O que fica de A Guerra dos Tronos?

“Gelo e fogo”, resumia a jornalista e especialista Mallory Rubin no programa Talk the Thrones. “Os primeiros 40 minutos foram bastante espectaculares”, defendeu, “em alguns momentos sentia-se aquilo a que o ritmo condensado da última temporada nos tinha conduzido”. Já “a segunda metade do episódio foi desafiante”. Nestes últimos 80 minutos houve mais diálogo, espelhando até as conversas dos espectadores entre episódios, como que preenchendo espaços de densidade narrativa entre as ruínas. Poderia o final de A Guerra dos Tronos alguma vez não parecer abrupto?

“Nem todos ficarão felizes porque isso é especialmente impossível com esta série, mas A Guerra dos Tronos despediu-se como a melhor versão de si mesma”, avalia o crítico Tim Goodman na Hollywood Reporter. “Um final épico que corrige alguns grandes erros”, resume Lucy Mangan no Guardian com uma classificação de quatro estrelas em cinco. “Um bom último episódio que podia ter sido muito melhor”, sugere Erik Kain na Forbes.

A escolha do seu rei, cujo trono é a sua digna cadeira de rodas e não um trono derretido pelo luto de um dragão, é penalizada pela forma como a série tem tratado Bran Stark, defende-se — “Bran tem sido uma das personagens mais insatisfatórias da série. É quase um homem, como disse a Jon, mas é sobretudo uma ferramenta de conveniência concebida para transmitir informação narrativa”, assinala Jeremy Egner no New York Times. “Um prémio de consolação para Sansa”, diz Daniel D’Addario na Variety. Entre a discussão formal dos feitos do episódio e a minúcia da intriga ou a coerência de seres mitológicos, o traço comum é a tensão entre a história que se quis contar e o tempo e as escolhas para o fazer. São coisas que Weiss e Benioff não vão ler. O seu plano para a noite passada era desligarem-se da Internet e beber.

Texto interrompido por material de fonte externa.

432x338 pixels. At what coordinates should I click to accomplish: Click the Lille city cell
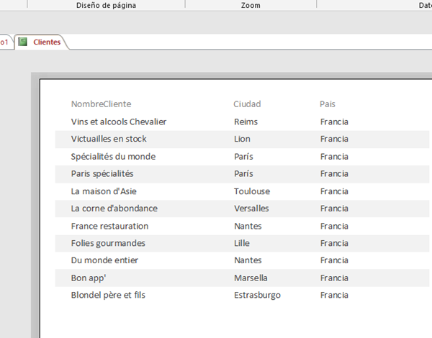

O que fica de A Guerra dos Tronos? Um copo de vinho, rubro da memória de uma série que decapitou o seu herói aparente, que tingiu um casamento de vermelho, que envenenou o seu rei petulante, que esmigalhou um príncipe confiante, que puniu a sua rainha ao som de um badalo que censurava — “Vergonha. Vergonha. Vergonha”. Deificou uma princesa renascida das chamas com três dragões para libertar escravos, manuseou ressurreições teimosas, matou o herói trágico e fê-lo voltar, fez filmes de terror com zombies, contou histórias palacianas ou de um servo cujo nome encerrava um trauma de pura emoção — e de tantas criaturas quebradas em mais de 70 horas passadas com incesto, violação, castração, tortura, saques, traições, sagacidade, ideias e diálogos exímios. O seu melhor tornou o seu potencial pior mais doloroso para os fãs, como as últimas semanas mostraram.

Esta é uma série que mostrou o que nunca tinha sido mostrado, narrativa e tecnicamente, em televisão. Simbiose entre literatura fantástica de bases realistas escrita por um objector de consciência e as potencialidades da televisão capaz de mostrar “a maior batalha” e o “momento mais sangrento”, A Guerra dos Tronos foi uma criatura televisiva que evoluiu para além do seu criador literário. E graças a isso sabe-se que agora é possível gastar milhões e meses para desenhar uma cena de acção ou fazer “worldbuilding” a uma escala antes só cinematográfica.

Para o fim, ficam mais palavras. “As conversas geradas por A Guerra dos Tronos e outras séries são maravilhosas e necessárias porque reflectem questões que são muito mais amplas do que qualquer história em particular”, escrevia este fim-de-semana a crítica premiada com o Pulitzer Mary McNamara no Los Angeles Times. “Qualquer série que provoque esta profundidade de sentimentos sobre temas como cadência, desenvolvimento de personagens, inclusão e representação das mulheres é uma vitória, independentemente de como acabe. Elas são o verdadeiro, e o melhor, jogo em Game of Thrones.” O ecrã ficou negro e A Guerra dos Tronos acabou, mas a conversa está só a começar.